◆ **ENUNCIADO**
Transcreva sem alterações, do texto sobre a portaria de demarcação de terras indígenas, o trecho que vai de "seguiria sendo coordenado" até "disponibilidade desses membros.".

◆ **TRECHO DO TEXTO**
Somos Nativos - Estamos em guerra
Nesta semana, o
Ministério de Justiça (MJ) fez circular entre os membros da Comissão Nacional de Política Indigenista
(CNPI) uma minuta de portaria ministerial que acrescenta vários
procedimentos administrativos ao processo de demarcação das terras indígenas,
já regulado pelo decreto 1.775/96, ainda em vigor. A portaria, que deve ser
publicada nos próximos dias, multiplica os ritos burocráticos e formaliza a
intervenção de quaisquer interesses eventualmente contrariados desde a etapa
inicial do processo, a de identificação das áreas de ocupação tradicional. O
comentário é de Márcio Santilli
e publicada pelo Instituto
Socioambiental - ISA, 30-11-2103. Essa fase inicial implica a
constituição de grupo de trabalho, coordenado por um antropólogo com formação
acadêmica reconhecida e integrado por outros técnicos – cartógrafo, biólogo,
indigenista, agrônomo, conforme o caso – que identifica as referências de
ocupação tradicional indígena, características ambientais e situação fundiária,
além de formular uma proposta de limites a ser submetida às instâncias de
decisão política – o MJ e a Presidência da República – para posterior
demarcação física, homologação e registro cartorial. Esse grupo, de caráter
eminentemente técnico, pode e deve produzir informações sobre interesses não
indígenas incidentes na área em estudo, mas não lhe compete – e nem ele dispõe
de legitimidade, poder administrativo ou proteção física – para rechaçar ou
pactuar com terceiros interessados. Segundo a minuta, o grupo “técnico”
seguiria sendo coordenado por antropólogo, mas constituído agora por outros quatro
membros, sendo um deles procurador federal da Advocacia-Geral da União (AGU) e os demais com formação em
cartografia, topografia e meio ambiente. A proposta diz, ainda, que os
integrantes do grupo devem ser prioritariamente funcionários públicos, podendo
ser contratados em caráter privado sob condições. A especificação da formação
técnica de cada um dos técnicos e, especialmente, a obrigatoriedade de inserção
da AGU dificultarão ainda mais a criação e funcionamento de novos grupos de
trabalho, que passarão a depender da duvidosa disponibilidade desses membros.

◆ **DADOS REGISTRADOS**
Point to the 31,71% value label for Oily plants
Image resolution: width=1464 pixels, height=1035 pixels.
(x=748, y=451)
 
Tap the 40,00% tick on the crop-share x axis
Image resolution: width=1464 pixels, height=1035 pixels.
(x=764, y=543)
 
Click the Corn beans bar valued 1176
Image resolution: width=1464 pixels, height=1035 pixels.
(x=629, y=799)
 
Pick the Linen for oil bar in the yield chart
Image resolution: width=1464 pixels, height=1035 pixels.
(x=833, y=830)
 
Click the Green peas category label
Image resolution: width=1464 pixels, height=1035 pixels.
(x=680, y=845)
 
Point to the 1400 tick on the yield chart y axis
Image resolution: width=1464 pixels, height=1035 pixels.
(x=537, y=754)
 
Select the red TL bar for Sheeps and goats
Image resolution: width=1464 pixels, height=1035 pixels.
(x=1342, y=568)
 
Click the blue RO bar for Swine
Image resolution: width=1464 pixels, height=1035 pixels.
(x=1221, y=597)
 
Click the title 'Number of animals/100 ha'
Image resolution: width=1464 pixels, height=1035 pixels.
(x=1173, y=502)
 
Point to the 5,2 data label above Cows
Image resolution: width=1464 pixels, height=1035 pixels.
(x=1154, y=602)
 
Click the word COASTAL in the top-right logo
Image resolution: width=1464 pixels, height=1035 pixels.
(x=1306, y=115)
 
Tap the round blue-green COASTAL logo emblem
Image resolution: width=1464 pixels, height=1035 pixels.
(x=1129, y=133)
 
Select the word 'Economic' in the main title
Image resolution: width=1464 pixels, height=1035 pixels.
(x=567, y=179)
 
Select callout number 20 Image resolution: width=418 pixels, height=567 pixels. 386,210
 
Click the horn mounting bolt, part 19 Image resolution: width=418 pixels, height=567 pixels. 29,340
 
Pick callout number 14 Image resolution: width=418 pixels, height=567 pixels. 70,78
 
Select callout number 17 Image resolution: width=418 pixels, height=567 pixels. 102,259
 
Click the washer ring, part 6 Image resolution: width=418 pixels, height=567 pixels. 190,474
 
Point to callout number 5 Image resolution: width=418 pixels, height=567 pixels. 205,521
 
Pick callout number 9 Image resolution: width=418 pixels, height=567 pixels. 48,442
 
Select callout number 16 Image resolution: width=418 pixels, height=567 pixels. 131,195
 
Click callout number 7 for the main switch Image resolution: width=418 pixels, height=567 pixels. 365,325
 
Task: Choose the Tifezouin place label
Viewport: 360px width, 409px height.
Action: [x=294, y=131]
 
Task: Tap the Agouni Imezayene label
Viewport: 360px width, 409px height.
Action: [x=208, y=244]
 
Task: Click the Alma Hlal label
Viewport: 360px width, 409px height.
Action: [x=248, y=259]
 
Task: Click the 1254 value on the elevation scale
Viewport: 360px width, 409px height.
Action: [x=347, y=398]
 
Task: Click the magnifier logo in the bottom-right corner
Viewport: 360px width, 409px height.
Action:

◆ **RESPOSTA**
seguiria sendo coordenado por antropólogo, mas constituído agora por outros quatro
membros, sendo um deles procurador federal da Advocacia-Geral da União (AGU) e os demais com formação em
cartografia, topografia e meio ambiente. A proposta diz, ainda, que os
integrantes do grupo devem ser prioritariamente funcionários públicos, podendo
ser contratados em caráter privado sob condições. A especificação da formação
técnica de cada um dos técnicos e, especialmente, a obrigatoriedade de inserção
da AGU dificultarão ainda mais a criação e funcionamento de novos grupos de
trabalho, que passarão a depender da duvidosa disponibilidade desses membros.